1. Consumer relief on the horizon:

Battered by low wage growth, high interest rates, and increasing debt levels, many South African consumers are in the worst financial shape they’ve been in for years, maybe even decades. The result is a persistently weak economy.

Consumer relief on the horizon
Photo by RDNE Stock project

This faltering economy, driven mostly by a failing state, means salaries and wages failed to keep up with inflation in 2022 and 2023 – resulting in a decline in household buying power of about 5%.

The danger of plummeting salaries is, however, not just that households stop spending sufficiently to grow the economy, but that consumers will need to borrow money to make ends meet.

In these tough times, consumers often turn to unsecured loans, which are not backed by any assets, which means banks charge higher interest rates to offset the risk. This usually does not end well for the borrower.

The last time there was a boom in unsecured loans (between 2012 and 2014), many households ended up poorer than before because they could not keep up with the interest rates they were being charged.

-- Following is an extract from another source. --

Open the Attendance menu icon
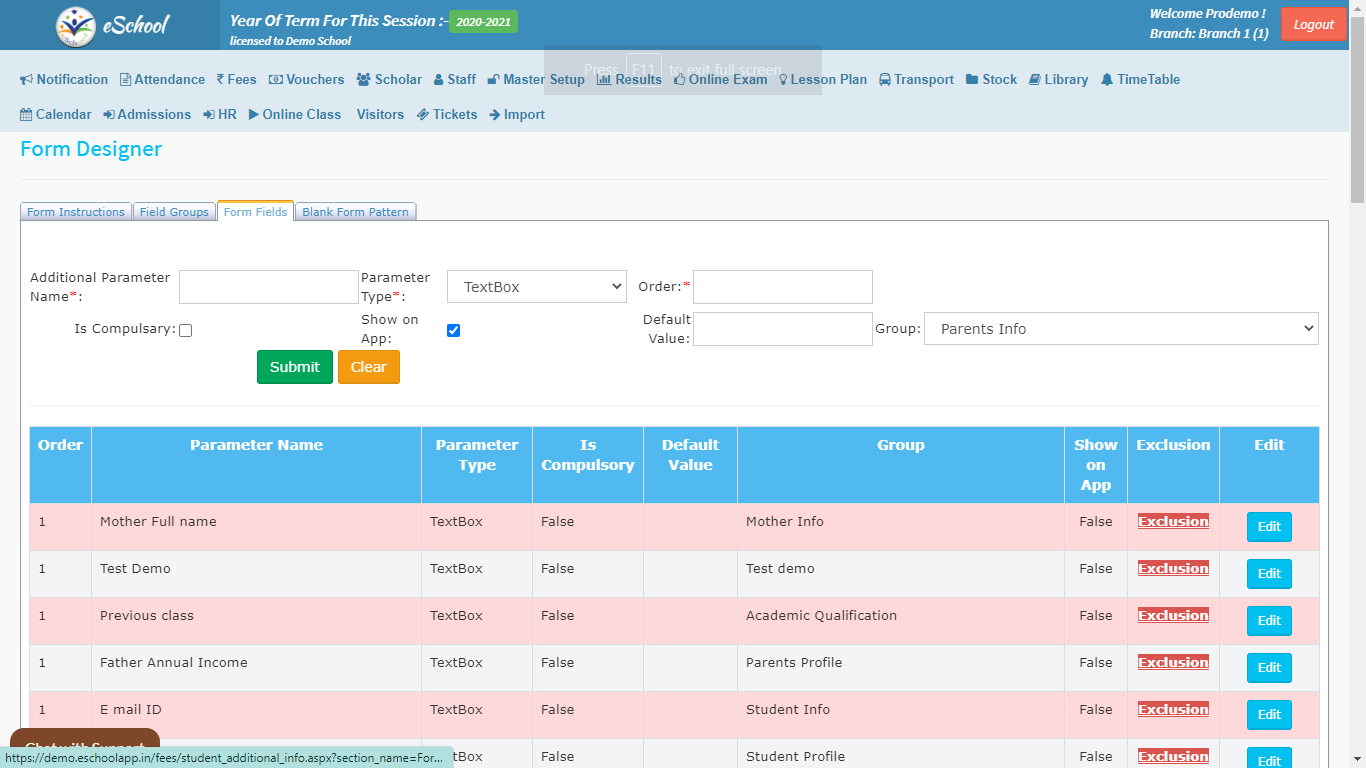This screenshot has width=1366, height=768. (125, 80)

In the end, lower incomes and higher interest payments – not least because of the unsustainably high interest rates the South African Reserve Bank has forced on us – have put South Africans in a very tight spot.

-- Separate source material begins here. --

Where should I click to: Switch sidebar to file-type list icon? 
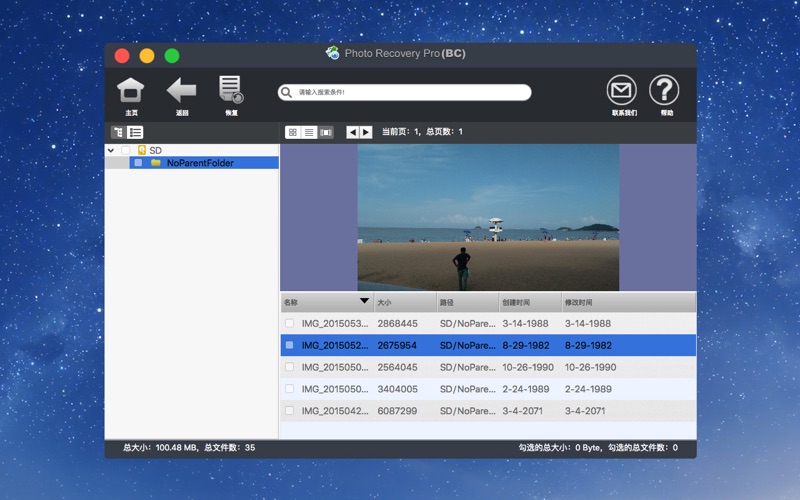click(135, 132)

Consequently, households have been unable to purchase the goods and services they previously could afford, putting strain on various sectors of the economy.

In fact, we have not seen the services sector perform this poorly, so consistently, for a very long time.

The reason for this is that SA is a consumer-driven economy, with more than 60% of its gross domestic product (GDP) attributed to private final consumption. As such, when households are under pressure, economic growth is under pressure. And if economic growth is under pressure, households are under pressure, and so the vicious cycle continues.

Improving picture

Fortunately, despite the uncertainty of the upcoming elections and the reaction of capital markets, the outlook for 2024 is much different. Inflation has been easing, and even the outlook for food prices is positive. Interest rate cuts may only be a few months away and could be reduced by at least 1%. Even unemployment figures have improved, albeit only slightly.

Amid cooling prices and the resilient nature of recovering enterprises, we are even expecting higher income growth this year.

Overall, the purchasing power of households should improve, together with their standard of living, which declined during 2022 and 2023. That said, consumers will probably only really feel the difference in 2025.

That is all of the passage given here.